• SOURCE DOCUMENT:
Scientific classification
- Kingdom: Animalia
- Phylum: Arthropoda
- Class: Insecta
- Order: Odonata
- Infraorder: Anisoptera
- Family: Gomphidae
- Genus: Hylogomphus
- Species: H. parvidens
- Binomial name: Hylogomphus parvidens (Currie, 1917)

= Hylogomphus parvidens =

- Genus: Hylogomphus
- Species: parvidens
- Authority: (Currie, 1917)
- Conservation status: LC

Species of dragonfly

Hylogomphus parvidens, the Piedmont clubtail, is a species of clubtail dragonflies in the family Gomphidae. It is found in the southeastern United States.

Hylogomphus parvidens was recently considered a member of the genus Gomphus, but in 2017 it became a member of the genus Hylogomphus when Hylogomphus was elevated from subgenus to genus rank.

• INFORMATION PROVIDED:
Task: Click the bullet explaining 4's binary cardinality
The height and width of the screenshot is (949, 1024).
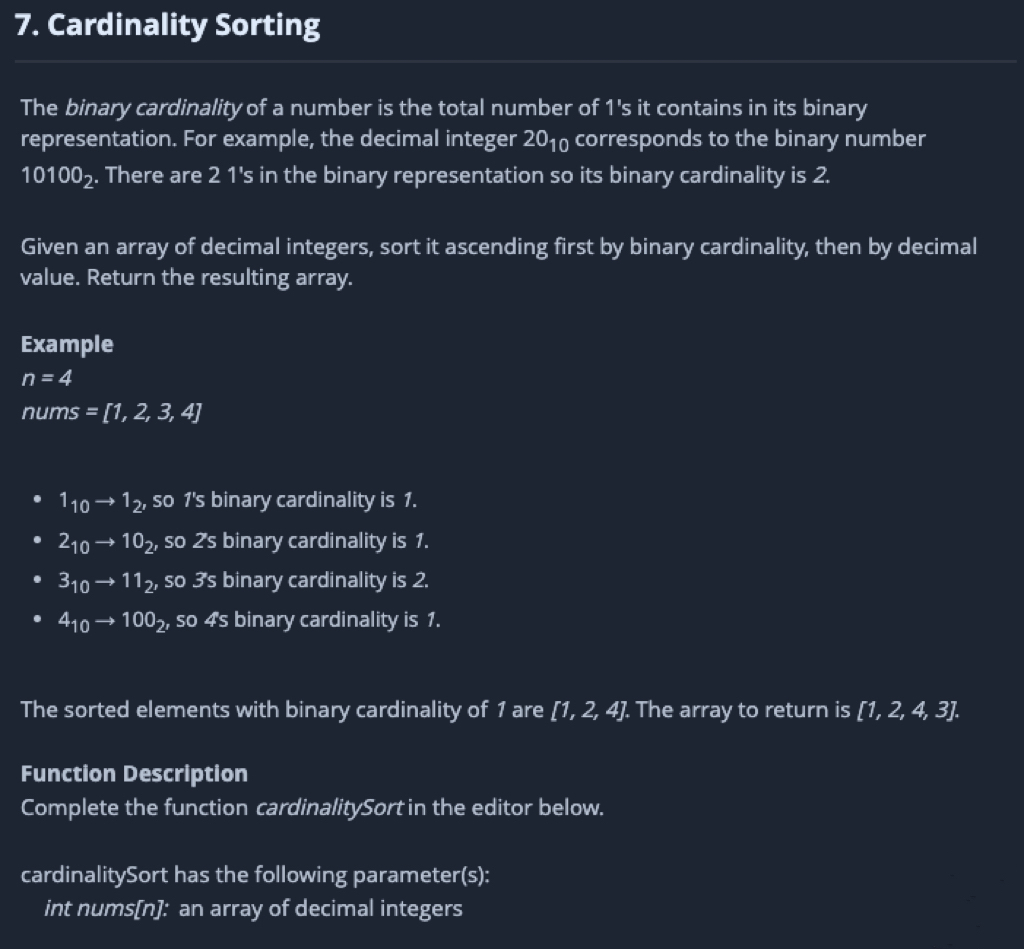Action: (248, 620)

==

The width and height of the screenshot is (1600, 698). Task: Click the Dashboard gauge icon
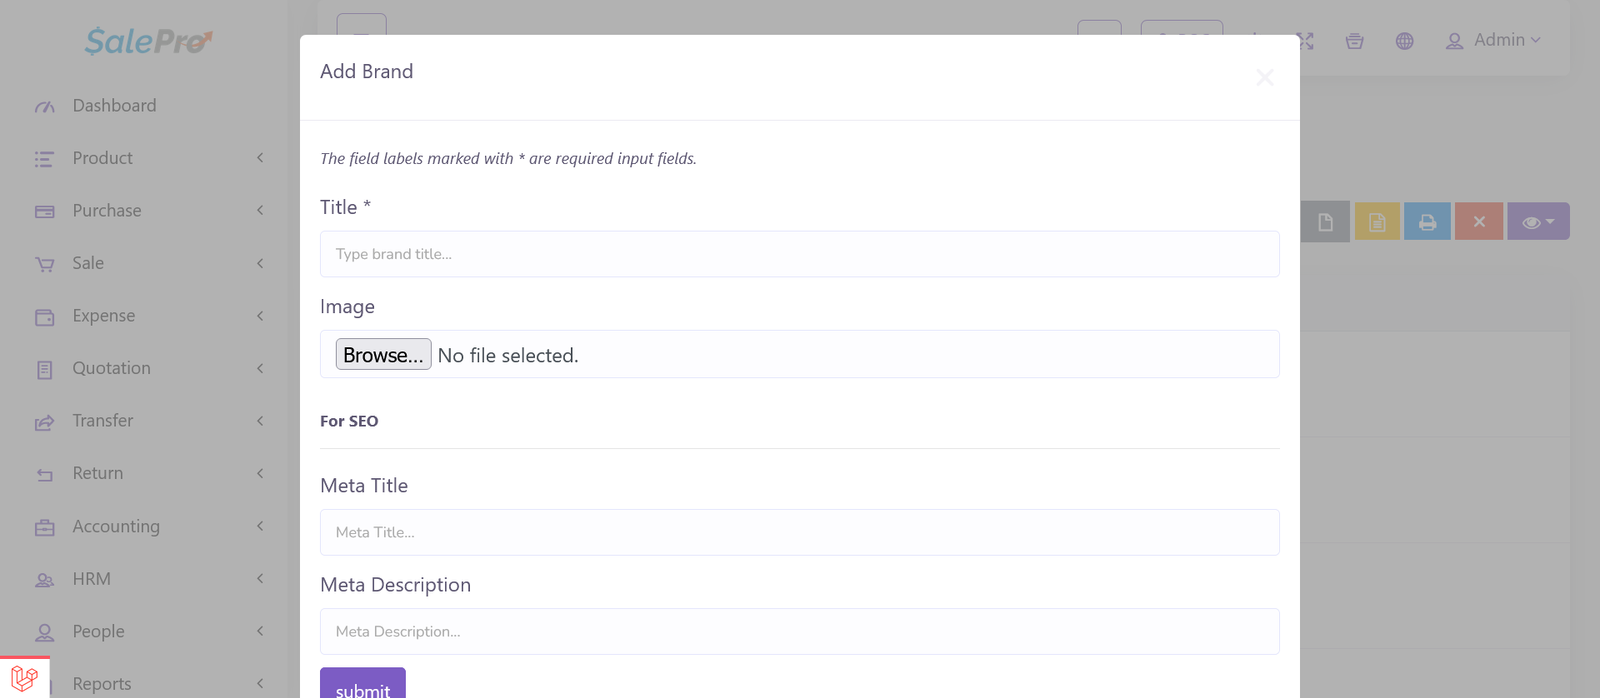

--

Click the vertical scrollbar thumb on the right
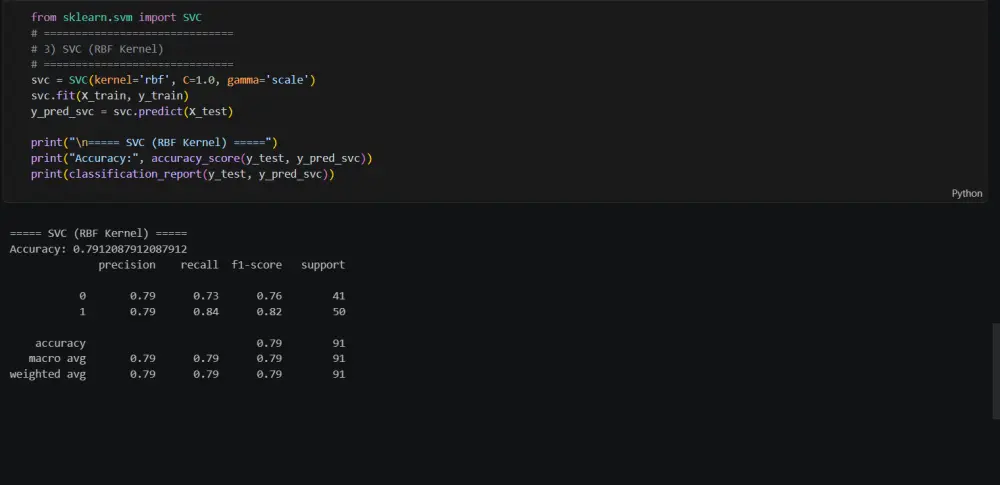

• YOUR INSTRUCTIONS:
Write the next part of the Piedmont clubtail article, picking up after its last sentence.

• RESPONSE FOR THIS EXERCISE:
The IUCN conservation status of Hylogomphus parvidens is "LC", least concern, with no immediate threat to the species' survival. The population is stable. The IUCN status was reviewed in 2018. Hylogomphus parvidens was assessed "rare" from 1986 to 1994, "lower risk / near threatened" in 1996, and "least concern" in 2006 and 2017.